La cantidad de discusiones notorias en el balonmano argentino preocupa y evita que el deporte avance continuamente.  

Hay un tema en el ambiente del handball argentino, o al menos metropolitano, que me preocupa: cada vez más y más se está “futbolizando”, convirtiendo el aliento a los equipos en quejas e insultos constantes. Esto es algo que no se debería ver en un deporte que día a día trata de crecer a costa de muchos sacrificios.

No sólo lo digo por los incidentes del pasado fin de semana: ya sea en Dorrego-Ward, donde hubo cantos dedicados al adversario o a los árbitros, e incluso entredichos con los jugadores, o en el partido televisado de la Liga de Honor Caballeros entre Unlu y Ferro, donde viví en carne propia cómo se generó una tensión que tuvo su punto cúlmine con la discusión entre hinchadas e integrantes de los planteles. Me refiero también a otras oportunidades: padres que les gritan a chicos que van a divertirse en categorías de formación, gestos a la tribuna en medio de un partido, ofensas verbales entre jugadores, manotazos de más, peleas vía redes sociales, etc…

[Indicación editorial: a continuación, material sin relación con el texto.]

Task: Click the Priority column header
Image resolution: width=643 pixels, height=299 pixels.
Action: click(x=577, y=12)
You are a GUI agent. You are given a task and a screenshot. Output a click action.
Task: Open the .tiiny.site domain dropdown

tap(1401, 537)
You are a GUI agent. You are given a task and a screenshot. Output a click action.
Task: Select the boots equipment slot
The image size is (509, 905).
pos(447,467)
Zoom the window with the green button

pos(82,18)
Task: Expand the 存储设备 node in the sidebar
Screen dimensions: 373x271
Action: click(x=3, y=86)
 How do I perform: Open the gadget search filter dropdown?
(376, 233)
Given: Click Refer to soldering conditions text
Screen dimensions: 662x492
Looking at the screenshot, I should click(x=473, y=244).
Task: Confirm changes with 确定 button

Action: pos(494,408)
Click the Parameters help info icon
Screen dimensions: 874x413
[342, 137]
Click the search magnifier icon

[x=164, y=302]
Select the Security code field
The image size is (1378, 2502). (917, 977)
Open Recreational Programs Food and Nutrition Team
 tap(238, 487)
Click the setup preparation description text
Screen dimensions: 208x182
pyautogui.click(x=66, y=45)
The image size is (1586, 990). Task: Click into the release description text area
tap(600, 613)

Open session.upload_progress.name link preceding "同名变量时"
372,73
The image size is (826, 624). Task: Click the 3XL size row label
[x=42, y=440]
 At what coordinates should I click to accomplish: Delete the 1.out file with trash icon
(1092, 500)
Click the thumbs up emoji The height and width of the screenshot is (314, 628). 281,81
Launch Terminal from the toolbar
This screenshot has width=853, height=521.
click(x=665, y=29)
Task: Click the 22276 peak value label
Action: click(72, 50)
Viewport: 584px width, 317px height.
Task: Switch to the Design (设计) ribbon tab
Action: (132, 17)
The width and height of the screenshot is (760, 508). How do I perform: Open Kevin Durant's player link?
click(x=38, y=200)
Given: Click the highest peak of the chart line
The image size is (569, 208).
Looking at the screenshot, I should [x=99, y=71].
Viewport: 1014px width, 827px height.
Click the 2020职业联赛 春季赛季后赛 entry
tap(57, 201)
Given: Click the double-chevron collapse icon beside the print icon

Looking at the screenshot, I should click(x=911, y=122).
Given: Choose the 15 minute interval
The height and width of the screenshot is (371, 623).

Con esto no quiero decir que el folklore esté mal, pero éste refiere a la persona que apoya a sus respectivos colores, que ayuda a una competitividad sana y al crecimiento de un deporte al que todos queremos ver llegar lo más alto posible. Sin embargo, sí me parece que hay un límite. No puede ser que un aficionado se enoje o se llene de ira por alguna situación y se descargue en un altercado con otro sujeto. Y mucho menos que un jugador reaccione de mala manera y entre al juego de la disputa. Este último debe entender que es un referente para los chicos, para las personas que ven el balonmano argentino desde afuera y para todos aquellos que deseamos apostar por nuestro handball.

Para ello hay que pensar un poco antes de actuar, parar la pelota, bajar un cambio, relajarnos, que cada lector lo llame como quiera, pero que entienda que esta tendencia no puede seguir creciendo. No se debería sobrepasar esa delgada línea entre deportividad sana y la que puede generar caos porque, por más pequeño que sea el inconveniente, siempre es lamentable.

No es algo que uno solo pueda cambiar, pero sí creo que es algo por lo que podemos trabajar todos y espero que con esta nota pueda generar cierto grado de conciencia para replantearnos qué estamos haciendo mal. Si realmente queremos que el deporte continúe o no por este camino y aprender de nuestros errores para no volverlos a repetir ni retroceder varios pasos. La próxima vez que estés a punto de lanzar un insulto a un jugador, a un árbitro, a la hinchada, tomate diez segundos para pensar si eso suma o resta.